EXERCISE DESCRIPTION -> Retype the material below word for word.

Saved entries

========================================

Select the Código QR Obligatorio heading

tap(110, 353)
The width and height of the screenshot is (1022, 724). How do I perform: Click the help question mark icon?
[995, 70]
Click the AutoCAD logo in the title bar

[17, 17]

========================================

SOLUTION FOR THIS PROBLEM ->
Select the Código QR Obligatorio heading

tap(110, 353)
The width and height of the screenshot is (1022, 724). How do I perform: Click the help question mark icon?
[995, 70]
Click the AutoCAD logo in the title bar

[17, 17]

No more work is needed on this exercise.